*** Opening of GIVEN INFORMATION ***

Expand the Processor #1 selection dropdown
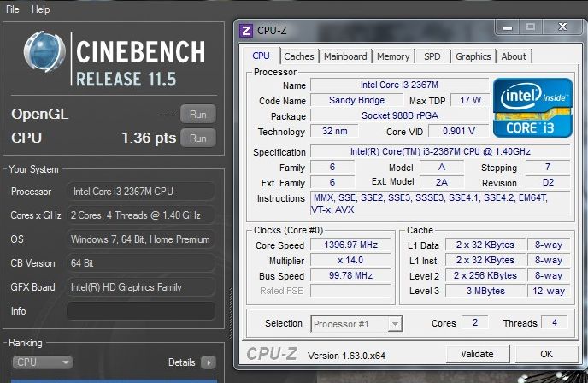(394, 324)
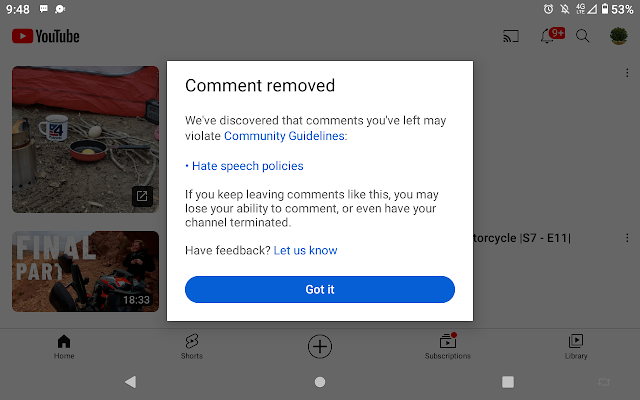640x400 pixels.
Task: Open the Community Guidelines link
Action: tap(284, 136)
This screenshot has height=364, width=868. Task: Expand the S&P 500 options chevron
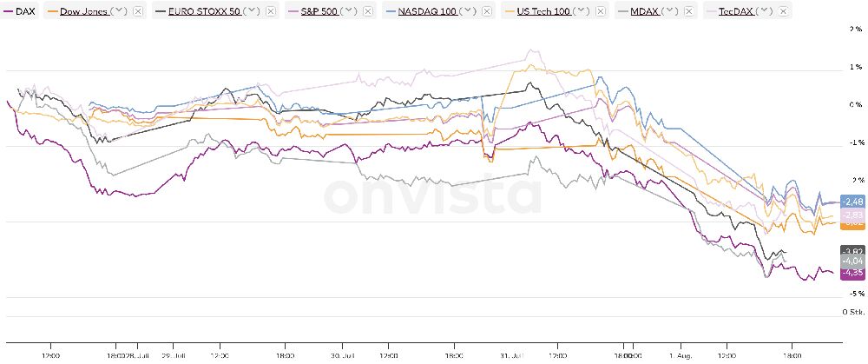pos(350,11)
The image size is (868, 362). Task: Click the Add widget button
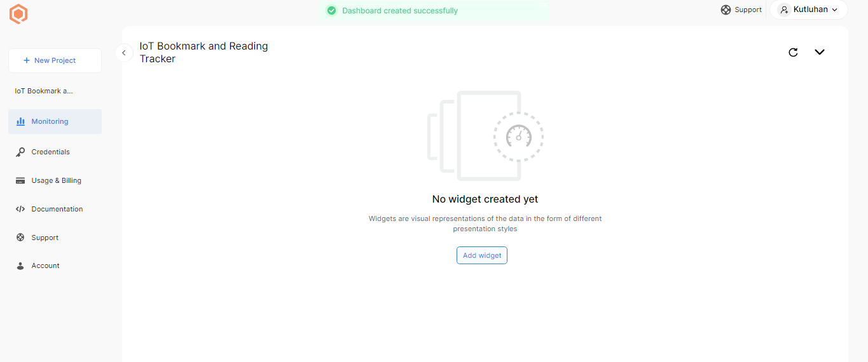481,255
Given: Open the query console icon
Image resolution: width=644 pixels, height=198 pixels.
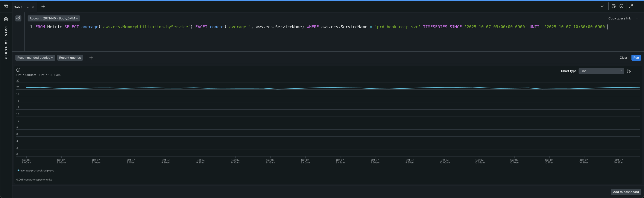Looking at the screenshot, I should (6, 7).
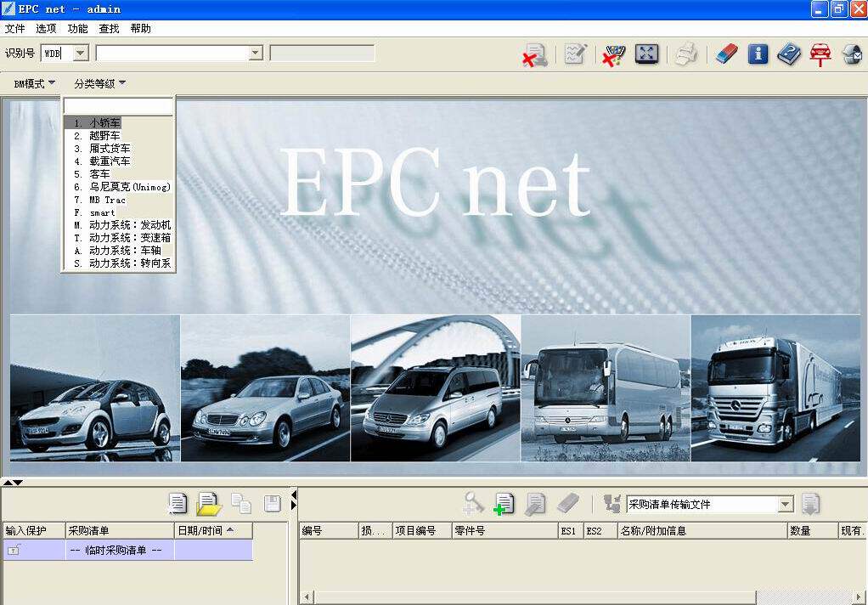Click the vehicle identification number input field
868x605 pixels.
click(172, 54)
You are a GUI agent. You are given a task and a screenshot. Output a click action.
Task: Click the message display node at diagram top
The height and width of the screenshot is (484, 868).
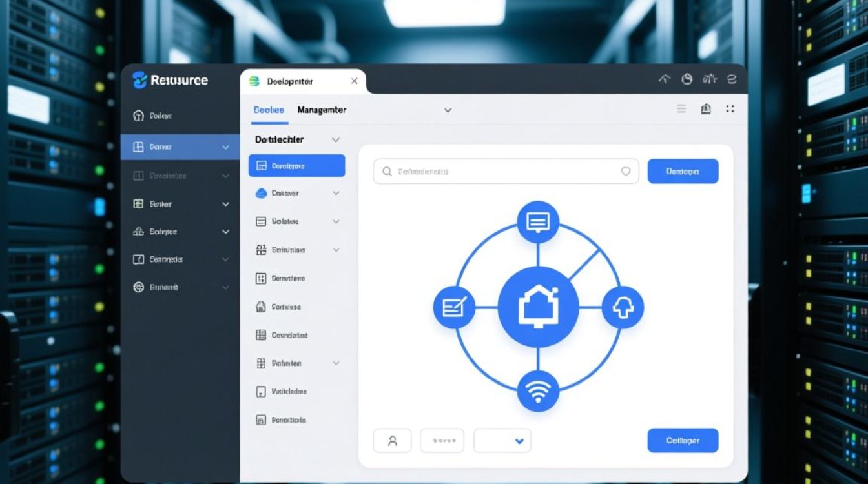(x=538, y=223)
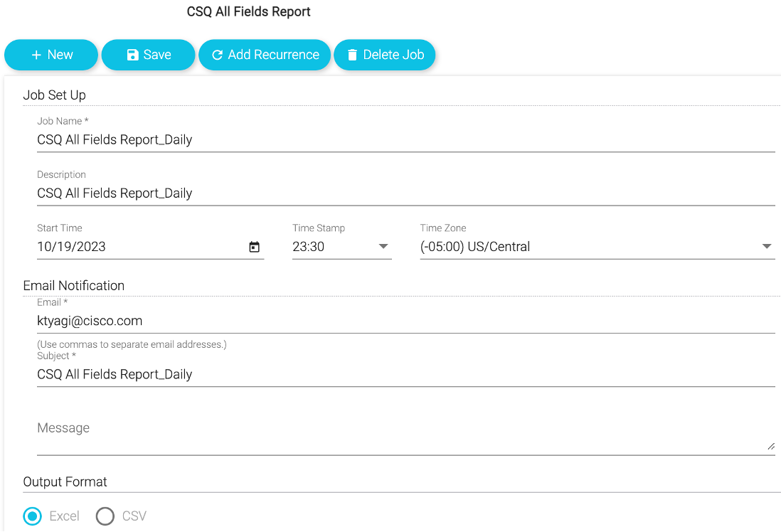Open the calendar picker icon in Start Time
This screenshot has width=781, height=532.
[x=255, y=247]
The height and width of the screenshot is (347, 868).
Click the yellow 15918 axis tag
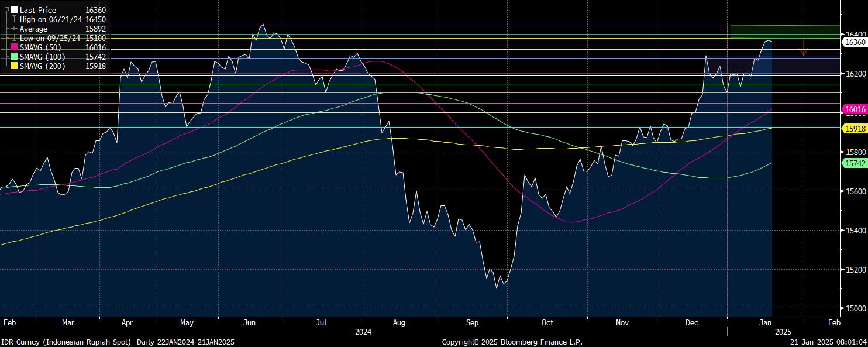[854, 128]
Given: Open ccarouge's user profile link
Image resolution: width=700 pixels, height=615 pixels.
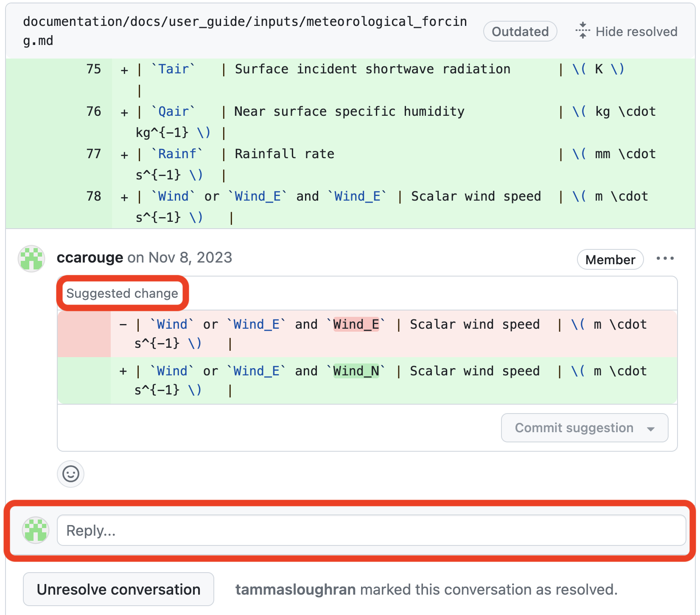Looking at the screenshot, I should coord(90,257).
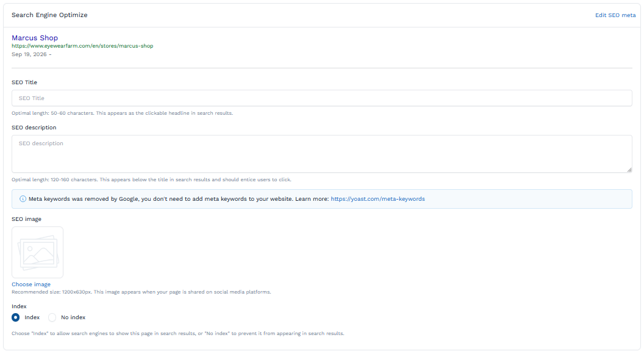Click the "No index" option label
The height and width of the screenshot is (354, 644).
click(73, 317)
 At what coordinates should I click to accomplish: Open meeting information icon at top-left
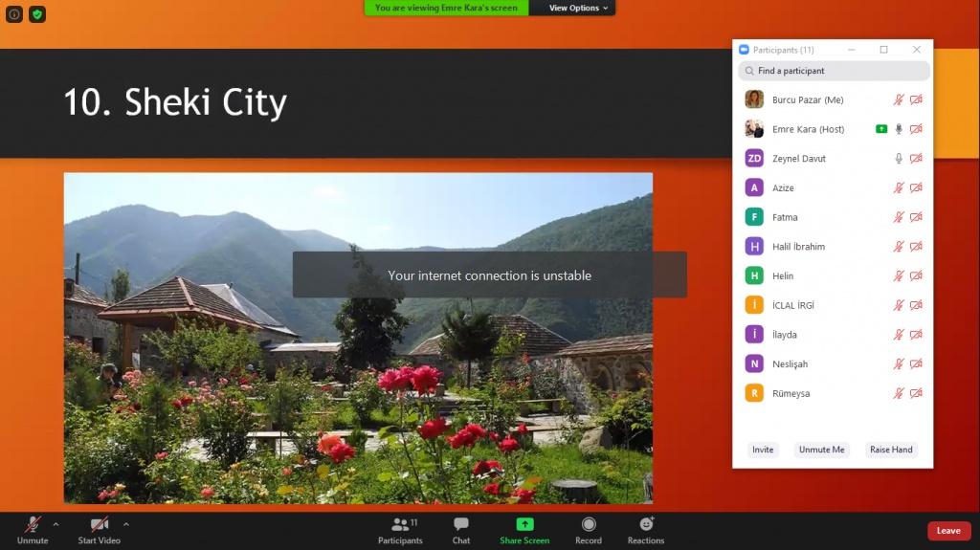click(x=14, y=14)
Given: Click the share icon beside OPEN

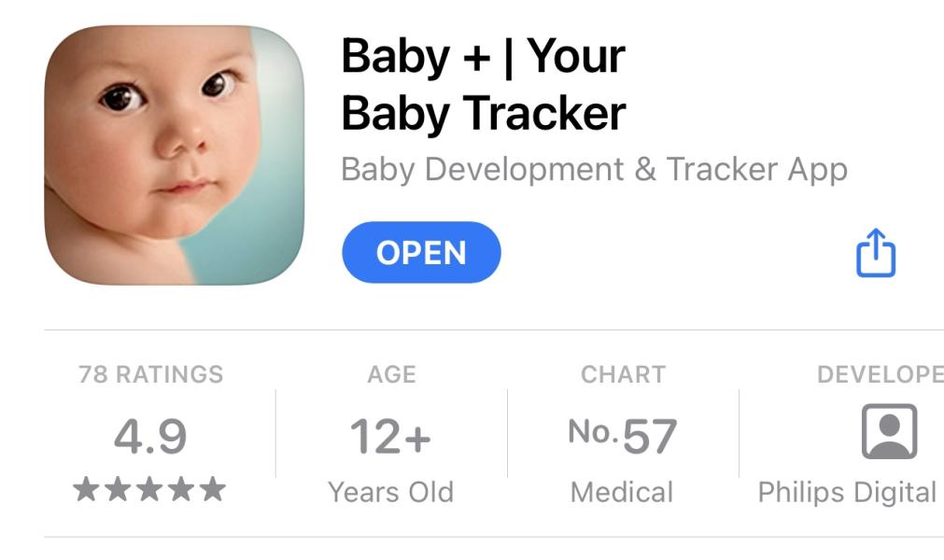Looking at the screenshot, I should (876, 253).

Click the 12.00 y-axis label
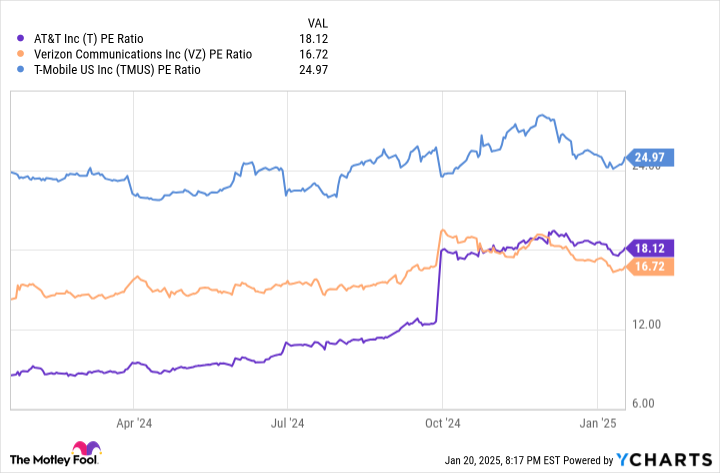click(647, 325)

*** Close of GIVEN INFORMATION ***

■ WHAT THE TASK ASKS:
Output every line of the records above unchanged, and keep the pictures out.

■ RESULT FOR THIS TASK:
Expand the Processor #1 selection dropdown
(394, 324)
640x400 pixels.
Task: Open the Community Guidelines link
Action: tap(284, 136)
This screenshot has height=364, width=868. Task: Expand the S&P 500 options chevron
pos(350,11)
The image size is (868, 362). Task: Click the Add widget button
481,255
Given: Open the query console icon
Image resolution: width=644 pixels, height=198 pixels.
Looking at the screenshot, I should (6, 7).
Click the vehicle identification number input field
868x605 pixels.
click(172, 54)
You are a GUI agent. You are given a task and a screenshot. Output a click action.
Task: Click the message display node at diagram top
The height and width of the screenshot is (484, 868).
(x=538, y=223)
Open the calendar picker icon in Start Time
This screenshot has width=781, height=532.
[x=255, y=247]
The height and width of the screenshot is (347, 868).
Click the yellow 15918 axis tag
[854, 128]
Given: Open ccarouge's user profile link
Image resolution: width=700 pixels, height=615 pixels.
Looking at the screenshot, I should coord(90,257).
Click the "No index" option label
The height and width of the screenshot is (354, 644).
click(73, 317)
 At what coordinates should I click to accomplish: Open meeting information icon at top-left
click(x=14, y=14)
Given: Click the share icon beside OPEN

Looking at the screenshot, I should (876, 253).

Click the 12.00 y-axis label
click(647, 325)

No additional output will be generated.